My youngest is struggling with anxiety. Her normal got taken away, again and this makes her feel unsafe and emotional. She is used to a teacher and friends and sitting at a desk with less distractions to get her work done. I am working full time at home. I have meetings and things to get done during normal business hours. I cannot sit and give her work attention. Also, I wasn't made to be a teacher or a stay at home mom. We have solved this by my father taking her three days a week and helping her get her work done.
My middle child has some pretty serious ADHD that combines with some depression frequently. She has taken medication for this for over two years. I noticed recently that she was slipping back into some habits she had before she started the medication. She is not self-motivated. She can't find it in herself to care at all. She lies. She doesn't want me to be upset. She doesn't want to get in trouble.
Long story short, she is three weeks behind on elearning and has lied to me about it not one time, not two times and not even three times. She has lied to me about it so many times I don't know when she is telling the truth even more.
You all parenting is hard. Single parenting is exhausting and parenting during a pandemic is stupid.
We are all doing the best we can with what we have. We all need to give ourselves some extra grace. We need to take breaks when we need them. We need to give our children who struggle normally some extra space to make mistakes. Then we need to shut some crap down, drop the hammer and make changes. What we were doing isn't working. Now phones are taken away and she is sitting next to me all day while I work. This is not ideal. This doesn't make my life easier. But this makes her do what she has to do. She has to do her work. She has to learn responsibility and I have to sit next to her while she works.

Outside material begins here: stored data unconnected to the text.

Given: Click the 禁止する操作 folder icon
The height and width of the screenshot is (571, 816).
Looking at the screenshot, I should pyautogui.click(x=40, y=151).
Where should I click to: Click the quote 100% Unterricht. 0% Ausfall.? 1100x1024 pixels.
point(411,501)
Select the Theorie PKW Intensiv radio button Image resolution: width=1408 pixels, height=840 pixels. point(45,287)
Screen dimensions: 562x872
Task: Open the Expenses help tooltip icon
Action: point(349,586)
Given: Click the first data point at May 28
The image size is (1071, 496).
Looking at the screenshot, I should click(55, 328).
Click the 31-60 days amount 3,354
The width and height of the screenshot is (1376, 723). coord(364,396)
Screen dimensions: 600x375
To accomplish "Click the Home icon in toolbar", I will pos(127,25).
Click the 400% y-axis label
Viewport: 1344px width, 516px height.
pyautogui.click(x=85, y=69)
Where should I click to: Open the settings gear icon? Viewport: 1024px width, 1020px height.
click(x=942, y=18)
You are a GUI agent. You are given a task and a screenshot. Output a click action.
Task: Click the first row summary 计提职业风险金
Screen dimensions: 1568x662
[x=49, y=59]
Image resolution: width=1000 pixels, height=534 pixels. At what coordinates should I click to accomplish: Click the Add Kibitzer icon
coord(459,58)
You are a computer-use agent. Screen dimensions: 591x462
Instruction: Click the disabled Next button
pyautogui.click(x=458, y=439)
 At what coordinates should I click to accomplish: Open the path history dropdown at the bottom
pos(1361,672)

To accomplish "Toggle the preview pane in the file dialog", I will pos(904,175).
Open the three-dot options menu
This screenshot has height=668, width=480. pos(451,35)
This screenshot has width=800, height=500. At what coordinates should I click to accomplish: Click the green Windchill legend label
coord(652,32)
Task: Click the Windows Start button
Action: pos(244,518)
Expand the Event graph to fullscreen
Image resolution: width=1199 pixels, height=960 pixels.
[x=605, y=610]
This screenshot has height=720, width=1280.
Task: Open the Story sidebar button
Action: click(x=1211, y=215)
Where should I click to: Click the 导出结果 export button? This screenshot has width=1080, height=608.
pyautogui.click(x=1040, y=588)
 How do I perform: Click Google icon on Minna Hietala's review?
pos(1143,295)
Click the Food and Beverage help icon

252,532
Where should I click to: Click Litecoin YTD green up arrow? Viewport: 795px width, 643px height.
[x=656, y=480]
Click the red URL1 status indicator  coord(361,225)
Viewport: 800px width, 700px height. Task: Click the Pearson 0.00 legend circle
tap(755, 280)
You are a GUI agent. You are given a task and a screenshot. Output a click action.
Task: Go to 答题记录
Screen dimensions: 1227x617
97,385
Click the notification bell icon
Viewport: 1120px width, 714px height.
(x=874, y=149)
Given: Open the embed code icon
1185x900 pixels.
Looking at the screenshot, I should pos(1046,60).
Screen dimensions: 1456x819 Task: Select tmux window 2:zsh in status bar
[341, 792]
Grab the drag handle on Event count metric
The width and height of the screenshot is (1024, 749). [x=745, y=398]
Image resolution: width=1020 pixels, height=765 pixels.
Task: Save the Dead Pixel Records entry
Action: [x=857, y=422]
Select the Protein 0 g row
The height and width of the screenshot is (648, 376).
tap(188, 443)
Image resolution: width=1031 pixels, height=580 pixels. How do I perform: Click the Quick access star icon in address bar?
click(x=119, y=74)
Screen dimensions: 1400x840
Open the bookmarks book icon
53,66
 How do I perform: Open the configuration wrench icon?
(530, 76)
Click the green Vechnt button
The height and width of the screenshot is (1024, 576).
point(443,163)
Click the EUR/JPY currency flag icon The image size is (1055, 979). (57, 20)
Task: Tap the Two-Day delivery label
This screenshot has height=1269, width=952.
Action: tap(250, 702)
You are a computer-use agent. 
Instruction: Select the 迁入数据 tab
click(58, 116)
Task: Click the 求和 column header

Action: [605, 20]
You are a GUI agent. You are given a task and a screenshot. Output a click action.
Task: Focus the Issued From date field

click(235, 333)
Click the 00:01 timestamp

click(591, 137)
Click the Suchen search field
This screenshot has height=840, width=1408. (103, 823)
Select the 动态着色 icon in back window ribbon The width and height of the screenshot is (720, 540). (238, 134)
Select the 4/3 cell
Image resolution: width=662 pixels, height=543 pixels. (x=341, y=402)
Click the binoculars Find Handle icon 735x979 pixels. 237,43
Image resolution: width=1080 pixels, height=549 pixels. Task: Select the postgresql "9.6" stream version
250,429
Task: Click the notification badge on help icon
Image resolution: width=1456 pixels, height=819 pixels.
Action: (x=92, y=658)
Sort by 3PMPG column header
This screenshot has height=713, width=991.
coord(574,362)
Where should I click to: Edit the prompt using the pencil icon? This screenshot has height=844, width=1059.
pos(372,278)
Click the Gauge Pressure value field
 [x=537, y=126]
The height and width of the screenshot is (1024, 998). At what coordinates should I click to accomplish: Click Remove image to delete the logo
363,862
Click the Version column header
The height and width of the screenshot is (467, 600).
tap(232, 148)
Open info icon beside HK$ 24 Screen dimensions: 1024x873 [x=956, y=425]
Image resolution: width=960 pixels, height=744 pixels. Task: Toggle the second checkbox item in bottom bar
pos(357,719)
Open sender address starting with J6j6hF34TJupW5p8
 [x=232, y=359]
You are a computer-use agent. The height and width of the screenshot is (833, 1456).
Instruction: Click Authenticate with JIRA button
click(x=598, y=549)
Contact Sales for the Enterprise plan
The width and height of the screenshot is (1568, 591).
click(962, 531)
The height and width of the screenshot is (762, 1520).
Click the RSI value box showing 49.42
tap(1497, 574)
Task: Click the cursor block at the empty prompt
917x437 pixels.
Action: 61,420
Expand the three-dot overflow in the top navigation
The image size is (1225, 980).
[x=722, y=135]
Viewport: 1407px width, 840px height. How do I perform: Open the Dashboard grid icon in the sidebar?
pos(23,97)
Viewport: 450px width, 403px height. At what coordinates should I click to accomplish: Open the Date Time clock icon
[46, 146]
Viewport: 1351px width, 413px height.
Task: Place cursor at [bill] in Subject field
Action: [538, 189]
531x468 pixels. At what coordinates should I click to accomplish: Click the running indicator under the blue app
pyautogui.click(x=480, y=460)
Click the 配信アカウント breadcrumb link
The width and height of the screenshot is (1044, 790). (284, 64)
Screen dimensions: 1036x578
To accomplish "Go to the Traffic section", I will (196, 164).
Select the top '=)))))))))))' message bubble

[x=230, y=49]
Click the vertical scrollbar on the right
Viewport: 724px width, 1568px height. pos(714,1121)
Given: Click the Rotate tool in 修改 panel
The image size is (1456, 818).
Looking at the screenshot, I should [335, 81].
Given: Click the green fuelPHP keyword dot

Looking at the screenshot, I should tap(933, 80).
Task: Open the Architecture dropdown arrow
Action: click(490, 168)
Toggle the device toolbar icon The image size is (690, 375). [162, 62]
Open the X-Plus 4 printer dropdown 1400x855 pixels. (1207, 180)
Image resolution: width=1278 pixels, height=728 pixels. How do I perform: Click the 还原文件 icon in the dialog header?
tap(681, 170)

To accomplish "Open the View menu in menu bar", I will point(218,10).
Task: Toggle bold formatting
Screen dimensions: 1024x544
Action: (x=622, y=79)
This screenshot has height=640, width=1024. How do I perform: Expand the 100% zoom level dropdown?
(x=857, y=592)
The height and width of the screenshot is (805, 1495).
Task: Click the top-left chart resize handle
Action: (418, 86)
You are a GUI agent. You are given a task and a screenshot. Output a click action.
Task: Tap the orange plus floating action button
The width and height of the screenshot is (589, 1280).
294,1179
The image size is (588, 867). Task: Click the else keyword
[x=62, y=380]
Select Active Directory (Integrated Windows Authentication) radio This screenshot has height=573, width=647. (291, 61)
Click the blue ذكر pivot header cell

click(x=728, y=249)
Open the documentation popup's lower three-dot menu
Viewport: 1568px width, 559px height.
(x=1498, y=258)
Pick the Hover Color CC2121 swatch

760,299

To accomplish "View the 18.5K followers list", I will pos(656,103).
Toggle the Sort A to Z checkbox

I am tired. I am done. I am stressed out. But Sydney helped me remember why I do all of this this morning. She helped me take a deep breath. She reminded me to rest in the love of my family, even when they drive me crazy. This is not forever. Someday my kids will go back to school and I won't work in my house all day. My kids will turn out okay. Thanks Sydney for loving your Mama and seeing when she needs a pick me up.
I can totally relate to your freshman as mine is reacting to this situation identically. Routine is hard when there are no definite limits. I feel you girl.